At this point, the second vector will contain five items and each one will be 2. Next, a vector is created for the results; and again, it is the same size as the first array. Finally, the calculation is performed by the transform function, shown here again:

    transform(v1.begin(), v1.end(),  
       v2.begin(), result.begin(), modulus<int>());

The first two parameters give the iterators of the first vector and from this the number of items can be calculated. Since all three vectors are the same size, you only need the begin iterator for v2 and result.

The last parameter is the function object. This is a temporary object and only exists during this statement; it has no name. The syntax used here is an explicit call to the constructor of the class; it is templated so you need to give the template parameter. The transform function will call the operator(int,int) function on this function object for each item in v1 as the first parameter and the corresponding item in v2 as the second parameter and it will store the result in the corresponding position in result.

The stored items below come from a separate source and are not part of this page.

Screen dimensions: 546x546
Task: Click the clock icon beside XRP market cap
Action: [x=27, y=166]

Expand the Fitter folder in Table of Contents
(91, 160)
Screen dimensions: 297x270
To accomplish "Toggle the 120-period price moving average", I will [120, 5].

Since transform takes any binary function object as the second parameter, you can pass an instance of plus<int> to add a value of 2 to every item in v1, or pass an instance of multiplies<int> to multiply every item in v1 by 2.

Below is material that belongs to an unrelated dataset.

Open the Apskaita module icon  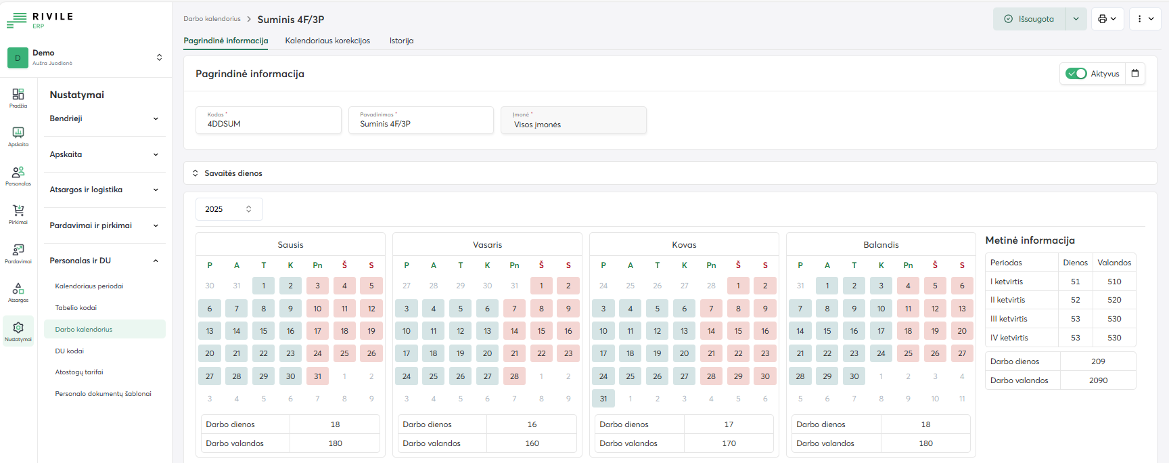pyautogui.click(x=18, y=136)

One situation where function objects are useful is when performing multiple comparisons using a predicate. A predicate is a function object that compares values and returns a Boolean. The <functional> header contains several classes to allow you to compare items. Let's see how many items in the result container are zero. To do this, we use the count_if function. This will iterate over a container, apply the predicate to every item, and count how many times the predicate returns a value of true. There are several ways to do this. The first defines a predicate function:

    bool equals_zero(int a) 
    { 
        return (a == 0); 
    }

A pointer to this can then be passed to the count_if function:

    int zeros = count_if( 
       result.begin(), result.end(), equals_zero);

The first two parameters indicate the range of values to check. The last parameter is a pointer to the function that is used as the predicate. Of course, if you are checking for different values you can make this more generic:

    template<typename T, T value> 
    inline bool equals(T a) 
    { 
        return a == value; 
    }

Call it like this:

    int zeros = count_if( 
       result.begin(), result.end(), equals<int, 0>);

The problem with this code is that we are defining the operation in a place other than where it is used. The equals function could be defined in another file; however, with a predicate it is more readable to have the code that does the checking defined close to the code that needs the predicate.

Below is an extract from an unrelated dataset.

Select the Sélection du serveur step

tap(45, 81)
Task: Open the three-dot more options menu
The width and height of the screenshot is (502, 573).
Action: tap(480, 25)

The <functional> header also defines classes that can be used as function objects. For example, equal_to<int>, which compares two values. However, the count_if function expects a unary function object, to which it will pass a single value (see the equals_zero function, described previously). equal_to<int> is a binary function object, comparing two values. We need to provide the second operand and to do this we use the helper function called bind2nd:

    int zeros = count_if( 
       result.begin(), result.end(), bind2nd(equal_to<int>(), 0));

The bind2nd will bind the parameter 0 to the function object created from equal_to<int>. Using a function object like this brings the definition of the predicate closer to the function call that will use it, but the syntax looks rather messy. C++11 provides a mechanism to get the compiler to determine the function objects that are required and bind parameters to them. These are called lambda expressions.